--- TASK STATEMENT ---
Check the records below line by line. Give the count of lines with "legend", and nothing else.

Dataset items:
------------------------------

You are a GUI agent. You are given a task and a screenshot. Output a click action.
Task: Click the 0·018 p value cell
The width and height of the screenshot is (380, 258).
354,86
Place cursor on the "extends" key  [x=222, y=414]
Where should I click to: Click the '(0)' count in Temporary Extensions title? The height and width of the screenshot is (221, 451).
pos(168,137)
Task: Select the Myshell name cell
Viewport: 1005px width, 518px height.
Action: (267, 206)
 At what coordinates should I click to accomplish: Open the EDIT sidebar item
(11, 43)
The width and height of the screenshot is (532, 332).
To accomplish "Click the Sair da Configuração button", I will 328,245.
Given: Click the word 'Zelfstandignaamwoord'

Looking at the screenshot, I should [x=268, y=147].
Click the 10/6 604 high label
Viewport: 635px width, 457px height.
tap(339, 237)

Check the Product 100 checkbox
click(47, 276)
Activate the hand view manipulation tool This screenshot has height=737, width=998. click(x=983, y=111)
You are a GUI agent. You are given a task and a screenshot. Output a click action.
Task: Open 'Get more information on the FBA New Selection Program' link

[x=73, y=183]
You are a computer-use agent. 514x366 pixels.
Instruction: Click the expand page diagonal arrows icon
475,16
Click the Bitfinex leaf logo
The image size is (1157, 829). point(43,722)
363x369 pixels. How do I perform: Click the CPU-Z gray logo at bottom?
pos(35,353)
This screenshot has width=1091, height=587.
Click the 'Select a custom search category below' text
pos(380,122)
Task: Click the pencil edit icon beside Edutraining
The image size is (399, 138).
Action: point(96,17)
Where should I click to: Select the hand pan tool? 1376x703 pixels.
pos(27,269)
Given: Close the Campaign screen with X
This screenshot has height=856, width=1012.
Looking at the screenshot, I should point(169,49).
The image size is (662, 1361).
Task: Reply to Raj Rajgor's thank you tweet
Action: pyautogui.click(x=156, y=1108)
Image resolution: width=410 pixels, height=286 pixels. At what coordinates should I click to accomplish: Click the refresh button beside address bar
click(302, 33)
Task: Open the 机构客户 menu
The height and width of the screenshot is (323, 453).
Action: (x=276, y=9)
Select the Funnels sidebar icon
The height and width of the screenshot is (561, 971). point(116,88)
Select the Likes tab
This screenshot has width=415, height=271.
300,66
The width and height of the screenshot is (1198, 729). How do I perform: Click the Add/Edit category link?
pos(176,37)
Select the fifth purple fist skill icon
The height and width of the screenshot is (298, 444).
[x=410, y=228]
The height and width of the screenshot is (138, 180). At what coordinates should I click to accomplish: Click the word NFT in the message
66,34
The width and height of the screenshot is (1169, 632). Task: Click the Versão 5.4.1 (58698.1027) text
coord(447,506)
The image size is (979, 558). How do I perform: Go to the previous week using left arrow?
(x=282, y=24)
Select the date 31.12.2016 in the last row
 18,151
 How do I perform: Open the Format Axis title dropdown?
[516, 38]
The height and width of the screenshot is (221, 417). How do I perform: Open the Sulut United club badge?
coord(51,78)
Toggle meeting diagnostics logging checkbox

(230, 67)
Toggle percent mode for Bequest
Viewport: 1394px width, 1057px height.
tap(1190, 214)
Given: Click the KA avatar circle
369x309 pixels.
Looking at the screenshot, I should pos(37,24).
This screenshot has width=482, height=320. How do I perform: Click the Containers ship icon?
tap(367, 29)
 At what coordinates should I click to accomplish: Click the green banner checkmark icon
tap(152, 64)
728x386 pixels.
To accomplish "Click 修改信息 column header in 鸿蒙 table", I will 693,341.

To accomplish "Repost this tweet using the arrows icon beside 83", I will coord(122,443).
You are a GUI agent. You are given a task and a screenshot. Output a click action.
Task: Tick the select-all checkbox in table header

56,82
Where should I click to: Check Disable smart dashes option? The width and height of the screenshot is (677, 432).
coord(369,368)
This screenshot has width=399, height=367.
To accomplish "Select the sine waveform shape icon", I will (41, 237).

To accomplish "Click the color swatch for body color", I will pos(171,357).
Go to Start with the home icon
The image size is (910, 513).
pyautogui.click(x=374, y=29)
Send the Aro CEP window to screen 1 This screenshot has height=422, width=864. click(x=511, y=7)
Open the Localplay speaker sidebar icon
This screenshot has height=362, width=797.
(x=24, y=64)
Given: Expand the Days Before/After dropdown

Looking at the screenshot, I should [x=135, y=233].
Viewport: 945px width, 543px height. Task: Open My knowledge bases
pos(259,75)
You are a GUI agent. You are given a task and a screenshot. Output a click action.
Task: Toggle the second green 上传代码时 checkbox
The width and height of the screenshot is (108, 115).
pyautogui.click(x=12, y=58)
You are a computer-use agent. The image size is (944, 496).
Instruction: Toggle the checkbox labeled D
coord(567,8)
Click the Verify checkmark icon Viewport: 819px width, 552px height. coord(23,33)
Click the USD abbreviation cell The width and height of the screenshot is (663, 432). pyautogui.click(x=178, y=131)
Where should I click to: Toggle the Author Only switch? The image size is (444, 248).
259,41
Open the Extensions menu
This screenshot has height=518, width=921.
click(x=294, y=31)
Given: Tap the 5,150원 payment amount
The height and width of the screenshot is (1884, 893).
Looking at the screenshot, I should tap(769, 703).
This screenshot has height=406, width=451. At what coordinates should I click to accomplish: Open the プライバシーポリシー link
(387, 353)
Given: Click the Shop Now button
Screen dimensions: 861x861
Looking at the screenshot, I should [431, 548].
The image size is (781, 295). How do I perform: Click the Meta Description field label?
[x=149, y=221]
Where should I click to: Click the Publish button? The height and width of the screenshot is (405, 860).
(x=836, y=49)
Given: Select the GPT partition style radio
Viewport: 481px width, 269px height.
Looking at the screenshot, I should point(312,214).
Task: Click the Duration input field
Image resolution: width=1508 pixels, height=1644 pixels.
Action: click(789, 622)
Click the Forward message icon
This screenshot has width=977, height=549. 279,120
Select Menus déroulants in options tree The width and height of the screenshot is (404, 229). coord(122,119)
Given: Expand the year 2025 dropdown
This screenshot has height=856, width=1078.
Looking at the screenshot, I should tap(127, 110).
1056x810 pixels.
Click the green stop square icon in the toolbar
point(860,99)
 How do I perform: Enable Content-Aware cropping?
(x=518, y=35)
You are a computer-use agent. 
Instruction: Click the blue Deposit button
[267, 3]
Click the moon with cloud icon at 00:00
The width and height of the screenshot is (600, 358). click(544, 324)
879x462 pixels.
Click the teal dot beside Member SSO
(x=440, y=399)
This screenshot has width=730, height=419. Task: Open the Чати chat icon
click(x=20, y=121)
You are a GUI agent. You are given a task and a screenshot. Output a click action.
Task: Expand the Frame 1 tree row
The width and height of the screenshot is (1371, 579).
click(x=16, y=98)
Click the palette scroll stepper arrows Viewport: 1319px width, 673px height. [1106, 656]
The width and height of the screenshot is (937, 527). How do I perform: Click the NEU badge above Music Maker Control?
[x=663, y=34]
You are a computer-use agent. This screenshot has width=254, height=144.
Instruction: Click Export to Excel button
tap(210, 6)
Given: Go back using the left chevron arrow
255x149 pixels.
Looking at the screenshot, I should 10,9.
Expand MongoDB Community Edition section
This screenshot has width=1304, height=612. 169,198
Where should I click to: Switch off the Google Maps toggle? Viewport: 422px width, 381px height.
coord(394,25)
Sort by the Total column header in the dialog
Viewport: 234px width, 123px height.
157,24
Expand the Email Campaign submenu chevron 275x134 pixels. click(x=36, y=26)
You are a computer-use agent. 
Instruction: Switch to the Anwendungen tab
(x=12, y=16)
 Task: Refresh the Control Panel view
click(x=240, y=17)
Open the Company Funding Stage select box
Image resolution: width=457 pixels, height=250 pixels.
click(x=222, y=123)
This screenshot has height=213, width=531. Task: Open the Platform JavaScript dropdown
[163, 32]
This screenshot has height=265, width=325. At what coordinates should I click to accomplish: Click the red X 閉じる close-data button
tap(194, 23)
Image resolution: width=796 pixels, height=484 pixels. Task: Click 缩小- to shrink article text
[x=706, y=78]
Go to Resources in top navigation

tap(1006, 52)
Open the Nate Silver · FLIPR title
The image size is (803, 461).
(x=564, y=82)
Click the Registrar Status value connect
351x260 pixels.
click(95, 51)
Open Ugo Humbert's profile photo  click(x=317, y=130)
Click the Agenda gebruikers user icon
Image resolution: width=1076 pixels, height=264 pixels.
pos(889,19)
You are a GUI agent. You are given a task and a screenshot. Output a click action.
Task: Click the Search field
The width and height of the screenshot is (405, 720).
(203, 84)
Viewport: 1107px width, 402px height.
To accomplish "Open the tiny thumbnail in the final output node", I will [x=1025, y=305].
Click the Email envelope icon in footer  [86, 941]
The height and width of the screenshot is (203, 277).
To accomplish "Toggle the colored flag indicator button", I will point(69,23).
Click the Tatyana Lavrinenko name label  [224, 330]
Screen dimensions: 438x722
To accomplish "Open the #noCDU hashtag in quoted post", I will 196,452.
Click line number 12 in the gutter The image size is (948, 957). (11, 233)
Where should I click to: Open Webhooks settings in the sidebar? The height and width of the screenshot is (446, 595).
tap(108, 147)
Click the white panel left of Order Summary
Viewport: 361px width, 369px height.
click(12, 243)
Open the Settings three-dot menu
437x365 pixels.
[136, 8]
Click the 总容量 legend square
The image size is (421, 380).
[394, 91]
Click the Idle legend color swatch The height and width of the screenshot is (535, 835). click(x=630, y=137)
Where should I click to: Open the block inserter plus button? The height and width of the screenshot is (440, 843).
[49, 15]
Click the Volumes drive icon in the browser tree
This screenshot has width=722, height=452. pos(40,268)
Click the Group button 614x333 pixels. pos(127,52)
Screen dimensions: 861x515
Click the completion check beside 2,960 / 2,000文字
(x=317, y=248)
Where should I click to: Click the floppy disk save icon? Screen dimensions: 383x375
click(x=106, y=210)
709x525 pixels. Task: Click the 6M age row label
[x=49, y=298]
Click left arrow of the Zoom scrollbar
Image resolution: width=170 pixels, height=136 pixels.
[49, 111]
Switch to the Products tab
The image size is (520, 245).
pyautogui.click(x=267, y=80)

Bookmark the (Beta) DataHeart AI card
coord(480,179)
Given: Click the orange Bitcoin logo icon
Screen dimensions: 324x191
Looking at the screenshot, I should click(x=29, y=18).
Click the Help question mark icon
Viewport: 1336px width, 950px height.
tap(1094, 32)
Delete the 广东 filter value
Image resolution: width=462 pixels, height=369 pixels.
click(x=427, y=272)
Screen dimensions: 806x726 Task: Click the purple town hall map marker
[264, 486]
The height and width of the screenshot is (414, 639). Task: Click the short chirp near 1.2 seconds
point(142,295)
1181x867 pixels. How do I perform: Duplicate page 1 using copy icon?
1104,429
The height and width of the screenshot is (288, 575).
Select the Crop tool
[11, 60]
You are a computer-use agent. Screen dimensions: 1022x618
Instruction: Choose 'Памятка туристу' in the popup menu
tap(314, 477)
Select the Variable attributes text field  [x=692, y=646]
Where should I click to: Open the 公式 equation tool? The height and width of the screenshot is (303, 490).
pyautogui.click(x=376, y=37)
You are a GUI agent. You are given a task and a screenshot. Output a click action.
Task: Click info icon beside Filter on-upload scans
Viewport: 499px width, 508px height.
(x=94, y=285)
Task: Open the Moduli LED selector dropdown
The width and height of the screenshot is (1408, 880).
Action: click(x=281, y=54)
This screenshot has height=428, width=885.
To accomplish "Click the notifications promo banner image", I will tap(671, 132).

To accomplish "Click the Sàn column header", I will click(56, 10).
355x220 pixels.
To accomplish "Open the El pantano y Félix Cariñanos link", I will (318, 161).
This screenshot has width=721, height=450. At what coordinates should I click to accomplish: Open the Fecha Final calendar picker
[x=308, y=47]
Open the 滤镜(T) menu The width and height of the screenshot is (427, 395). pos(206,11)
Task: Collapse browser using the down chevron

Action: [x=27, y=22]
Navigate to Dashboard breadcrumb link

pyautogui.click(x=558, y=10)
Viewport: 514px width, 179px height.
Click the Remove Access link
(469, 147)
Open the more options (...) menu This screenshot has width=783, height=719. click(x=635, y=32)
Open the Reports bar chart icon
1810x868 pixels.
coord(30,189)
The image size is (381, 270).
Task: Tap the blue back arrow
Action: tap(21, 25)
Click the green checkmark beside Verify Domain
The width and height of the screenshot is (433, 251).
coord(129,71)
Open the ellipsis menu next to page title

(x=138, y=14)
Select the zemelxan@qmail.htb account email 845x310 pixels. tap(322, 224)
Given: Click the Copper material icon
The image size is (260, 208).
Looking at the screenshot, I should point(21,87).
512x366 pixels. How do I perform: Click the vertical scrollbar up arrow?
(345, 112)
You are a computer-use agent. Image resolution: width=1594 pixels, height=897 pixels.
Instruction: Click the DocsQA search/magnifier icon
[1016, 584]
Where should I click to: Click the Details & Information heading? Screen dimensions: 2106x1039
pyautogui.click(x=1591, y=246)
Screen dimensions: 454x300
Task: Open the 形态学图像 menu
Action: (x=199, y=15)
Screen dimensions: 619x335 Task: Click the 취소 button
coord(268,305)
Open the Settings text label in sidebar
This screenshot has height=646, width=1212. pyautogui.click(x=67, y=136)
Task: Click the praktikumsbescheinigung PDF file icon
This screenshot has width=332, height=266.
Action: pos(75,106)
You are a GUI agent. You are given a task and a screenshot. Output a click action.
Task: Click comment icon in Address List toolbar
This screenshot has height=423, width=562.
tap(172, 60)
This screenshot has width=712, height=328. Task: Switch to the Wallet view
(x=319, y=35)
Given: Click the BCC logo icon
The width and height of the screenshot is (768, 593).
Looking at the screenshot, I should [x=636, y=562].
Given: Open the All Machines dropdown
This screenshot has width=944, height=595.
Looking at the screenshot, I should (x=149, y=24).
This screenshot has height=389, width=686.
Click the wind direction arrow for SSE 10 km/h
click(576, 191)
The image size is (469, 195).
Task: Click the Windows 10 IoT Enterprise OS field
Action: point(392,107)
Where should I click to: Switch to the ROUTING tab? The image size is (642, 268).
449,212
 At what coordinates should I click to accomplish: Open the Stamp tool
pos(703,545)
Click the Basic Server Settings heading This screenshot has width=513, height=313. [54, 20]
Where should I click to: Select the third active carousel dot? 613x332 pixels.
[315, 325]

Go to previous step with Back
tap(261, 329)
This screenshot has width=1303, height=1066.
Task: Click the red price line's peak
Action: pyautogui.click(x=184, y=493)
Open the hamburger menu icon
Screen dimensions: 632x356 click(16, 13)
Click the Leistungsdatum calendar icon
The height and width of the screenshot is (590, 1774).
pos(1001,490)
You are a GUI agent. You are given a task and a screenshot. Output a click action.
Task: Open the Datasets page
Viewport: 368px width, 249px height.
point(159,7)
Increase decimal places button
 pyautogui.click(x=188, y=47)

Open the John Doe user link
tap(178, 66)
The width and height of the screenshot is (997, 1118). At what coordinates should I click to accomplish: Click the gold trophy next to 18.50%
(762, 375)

------------------------------

--- EXERCISE RESPONSE ---
2